Mrs. Polly said she was glad Ann had them. “You might jist as well have ’em as Dorcas’s girl,” said she; “she set enough sight more by you.”
Ann could not help growing cheerful again, after a while. Affairs in Mrs. Polly’s house were much brighter for her, in some ways, than they had ever been before.
Either the hot iron of affliction had smoothed some of the puckers out of her mistress’s disposition, or she was growing, naturally, less sharp and dictatorial. Any way, she was becoming as gentle and loving with Ann as it was in her nature to be, and Ann, following her impulsive temper, returned all the affection with vigor, and never bestowed a thought on past unpleasantness.
For the next two years, Ann’s position in the family grew to be more and more that of a daughter. If it had not been for the indentures, lying serenely in that tall wooden desk, she would almost have forgotten, herself, that she was a bound girl.

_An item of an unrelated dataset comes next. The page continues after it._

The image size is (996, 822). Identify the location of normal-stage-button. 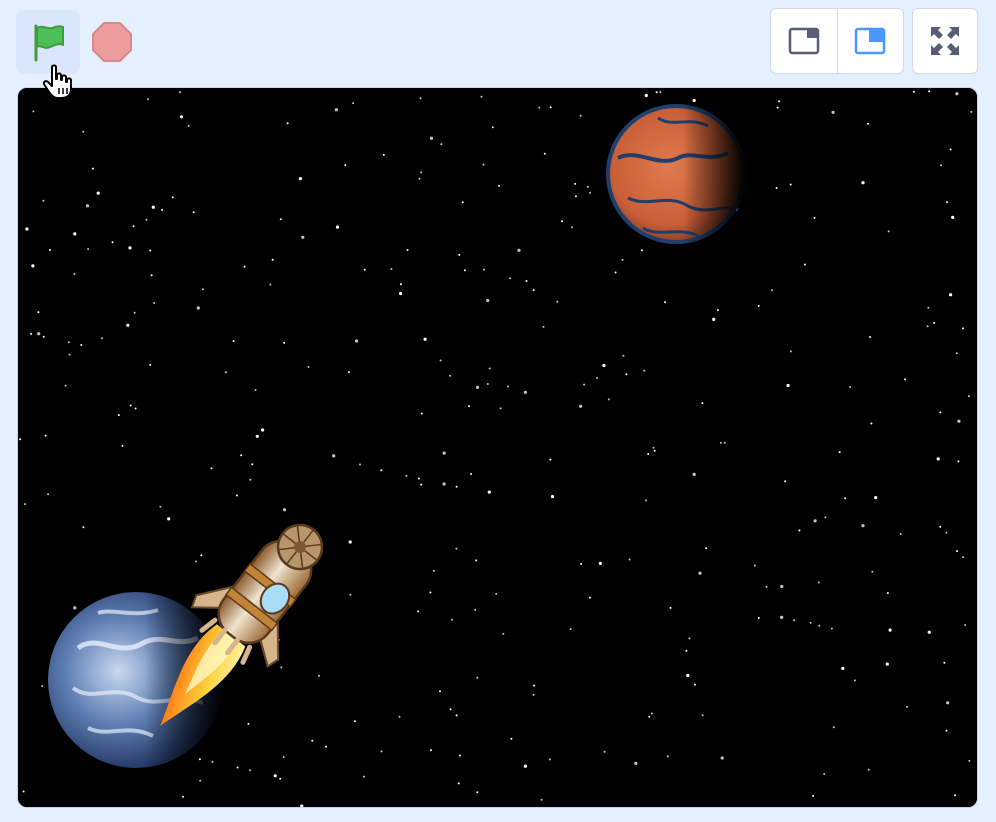
(870, 41).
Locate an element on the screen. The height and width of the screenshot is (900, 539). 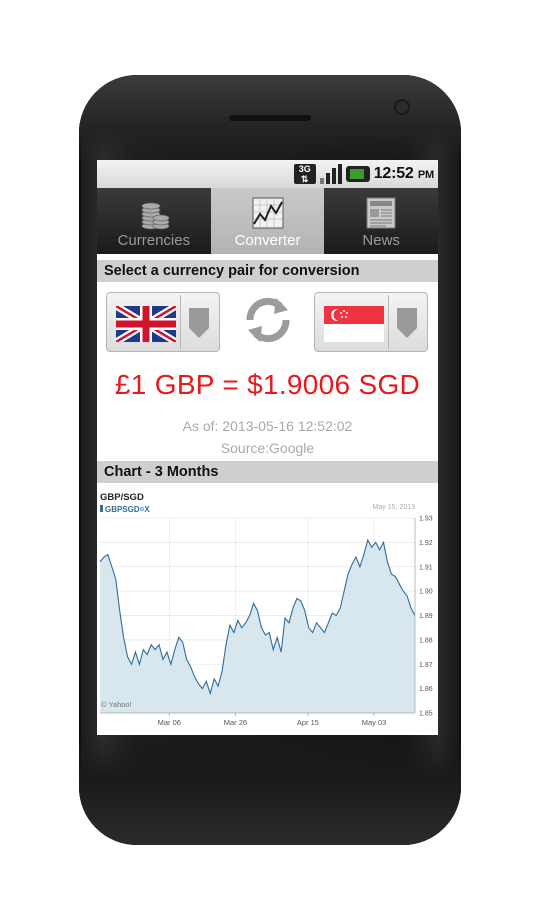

One spring afternoon, when Ann was about sixteen years old, her mistress called her solemnly into the fore-room. “Ann,” said she, “come here, I want to speak to you.”
Nabby stared wonderingly; and Ann, as she obeyed, felt awed. There was something unusual in her mistress’s tone.
Standing there in the fore-room, in the august company of the best bed, with its high posts and flowered-chintz curtains, the best chest of drawers, and the best chairs, Ann listened to what Mrs. Polly had to tell her. It was a plan which almost took her breath away; for it was this: Mrs. Polly proposed to adopt her, and change her name to Wales. She would be no longer Ann Ginnins, and a bound girl: but Ann Wales, and a daughter in her mother’s home.
Ann dropped into one of the best chairs, and sat there, her little dark face very pale. “Should I have the–papers?” she gasped at length.
“Your papers? Yes, child, you can have them.”
“I don’t want them,” cried Ann, “never! I want them to stay just where they are, till my time is out. If I am adopted, I don’t want the papers!”
Mrs. Polly stared. She had never known how Ann had taken the indentures with her on her run-away trip years ago; but now Ann told her the whole story. In her gratitude to her mistress, and her contrition, she had to.
It was so long ago in Ann’s childhood, it did not seem so very dreadful to Mrs. Polly, probably. But Ann insisted on the indentures remaining in the desk, even after the papers of adoption were made out, and she had become “Ann Wales.” It seemed to go a little way toward satisfying her conscience. This adoption meant a good deal to Ann; for besides a legal home, and a mother, it secured to her a right in a comfortable property in the future. Mrs. Polly Wales was considered very well off. She was a smart business-woman, and knew how to take care of her property too. She still hired Phineas Adams to carry on the blacksmith’s business, and kept her farm-work running just as her husband had. Neither she nor Ann were afraid of work, and Ann Wales used to milk the cows, and escort them to and from pasture, as faithfully as Ann Ginnins.
It was along in springtime when Ann was adopted, and Mrs. Polly fulfilled her part of the contract in the indentures by getting the Sunday suit therein spoken of.